[Collected data]

--------

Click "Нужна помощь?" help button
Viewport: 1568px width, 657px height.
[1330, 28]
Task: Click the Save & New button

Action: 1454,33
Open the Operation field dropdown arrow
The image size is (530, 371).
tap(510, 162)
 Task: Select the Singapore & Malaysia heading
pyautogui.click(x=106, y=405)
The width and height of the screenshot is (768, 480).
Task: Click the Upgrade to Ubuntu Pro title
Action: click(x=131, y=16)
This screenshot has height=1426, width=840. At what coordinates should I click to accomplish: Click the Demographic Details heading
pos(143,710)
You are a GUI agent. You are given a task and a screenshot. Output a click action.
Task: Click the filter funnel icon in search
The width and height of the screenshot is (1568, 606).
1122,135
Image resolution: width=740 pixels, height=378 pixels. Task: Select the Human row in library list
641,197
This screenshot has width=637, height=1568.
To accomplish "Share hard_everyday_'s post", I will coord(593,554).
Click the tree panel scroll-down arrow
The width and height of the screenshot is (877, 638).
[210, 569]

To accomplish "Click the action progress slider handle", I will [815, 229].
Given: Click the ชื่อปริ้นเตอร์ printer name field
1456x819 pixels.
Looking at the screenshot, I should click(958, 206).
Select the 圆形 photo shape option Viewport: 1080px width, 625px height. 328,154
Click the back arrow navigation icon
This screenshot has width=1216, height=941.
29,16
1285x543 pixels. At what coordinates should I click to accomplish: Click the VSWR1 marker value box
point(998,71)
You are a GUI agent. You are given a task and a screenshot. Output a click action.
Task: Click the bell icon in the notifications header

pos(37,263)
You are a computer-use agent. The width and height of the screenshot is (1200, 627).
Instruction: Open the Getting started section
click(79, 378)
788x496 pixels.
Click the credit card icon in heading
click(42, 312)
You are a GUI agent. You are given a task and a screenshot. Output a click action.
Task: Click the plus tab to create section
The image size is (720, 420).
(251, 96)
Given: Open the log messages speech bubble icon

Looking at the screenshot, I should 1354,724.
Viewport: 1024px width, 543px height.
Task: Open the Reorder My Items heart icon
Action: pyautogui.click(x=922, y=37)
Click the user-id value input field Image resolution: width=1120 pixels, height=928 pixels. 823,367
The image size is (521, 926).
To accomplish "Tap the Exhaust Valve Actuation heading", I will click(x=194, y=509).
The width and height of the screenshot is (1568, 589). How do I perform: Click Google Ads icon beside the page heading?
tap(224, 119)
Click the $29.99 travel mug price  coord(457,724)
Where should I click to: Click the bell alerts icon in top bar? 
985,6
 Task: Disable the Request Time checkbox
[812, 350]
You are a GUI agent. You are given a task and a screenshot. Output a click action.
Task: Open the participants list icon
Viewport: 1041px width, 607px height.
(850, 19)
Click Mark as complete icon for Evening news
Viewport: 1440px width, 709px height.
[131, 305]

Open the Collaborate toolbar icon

--------

== The task ==
Without omitting anything, set down all the entries above again.

== Answer ==
Click "Нужна помощь?" help button
Viewport: 1568px width, 657px height.
[1330, 28]
Task: Click the Save & New button

Action: 1454,33
Open the Operation field dropdown arrow
The image size is (530, 371).
tap(510, 162)
 Task: Select the Singapore & Malaysia heading
pyautogui.click(x=106, y=405)
The width and height of the screenshot is (768, 480).
Task: Click the Upgrade to Ubuntu Pro title
Action: click(x=131, y=16)
This screenshot has height=1426, width=840. At what coordinates should I click to accomplish: Click the Demographic Details heading
pos(143,710)
You are a GUI agent. You are given a task and a screenshot. Output a click action.
Task: Click the filter funnel icon in search
The width and height of the screenshot is (1568, 606).
1122,135
Image resolution: width=740 pixels, height=378 pixels. Task: Select the Human row in library list
641,197
This screenshot has width=637, height=1568.
To accomplish "Share hard_everyday_'s post", I will coord(593,554).
Click the tree panel scroll-down arrow
The width and height of the screenshot is (877, 638).
[210, 569]

To accomplish "Click the action progress slider handle", I will [815, 229].
Given: Click the ชื่อปริ้นเตอร์ printer name field
1456x819 pixels.
Looking at the screenshot, I should click(958, 206).
Select the 圆形 photo shape option Viewport: 1080px width, 625px height. 328,154
Click the back arrow navigation icon
This screenshot has width=1216, height=941.
29,16
1285x543 pixels. At what coordinates should I click to accomplish: Click the VSWR1 marker value box
point(998,71)
You are a GUI agent. You are given a task and a screenshot. Output a click action.
Task: Click the bell icon in the notifications header

pos(37,263)
You are a computer-use agent. The width and height of the screenshot is (1200, 627).
Instruction: Open the Getting started section
click(79, 378)
788x496 pixels.
Click the credit card icon in heading
click(42, 312)
You are a GUI agent. You are given a task and a screenshot. Output a click action.
Task: Click the plus tab to create section
The image size is (720, 420).
(251, 96)
Given: Open the log messages speech bubble icon

Looking at the screenshot, I should 1354,724.
Viewport: 1024px width, 543px height.
Task: Open the Reorder My Items heart icon
Action: pyautogui.click(x=922, y=37)
Click the user-id value input field Image resolution: width=1120 pixels, height=928 pixels. 823,367
The image size is (521, 926).
To accomplish "Tap the Exhaust Valve Actuation heading", I will click(x=194, y=509).
The width and height of the screenshot is (1568, 589). How do I perform: Click Google Ads icon beside the page heading?
tap(224, 119)
Click the $29.99 travel mug price  coord(457,724)
Where should I click to: Click the bell alerts icon in top bar? 
985,6
 Task: Disable the Request Time checkbox
[812, 350]
You are a GUI agent. You are given a task and a screenshot. Output a click action.
Task: Open the participants list icon
Viewport: 1041px width, 607px height.
(850, 19)
Click Mark as complete icon for Evening news
Viewport: 1440px width, 709px height.
[131, 305]

Open the Collaborate toolbar icon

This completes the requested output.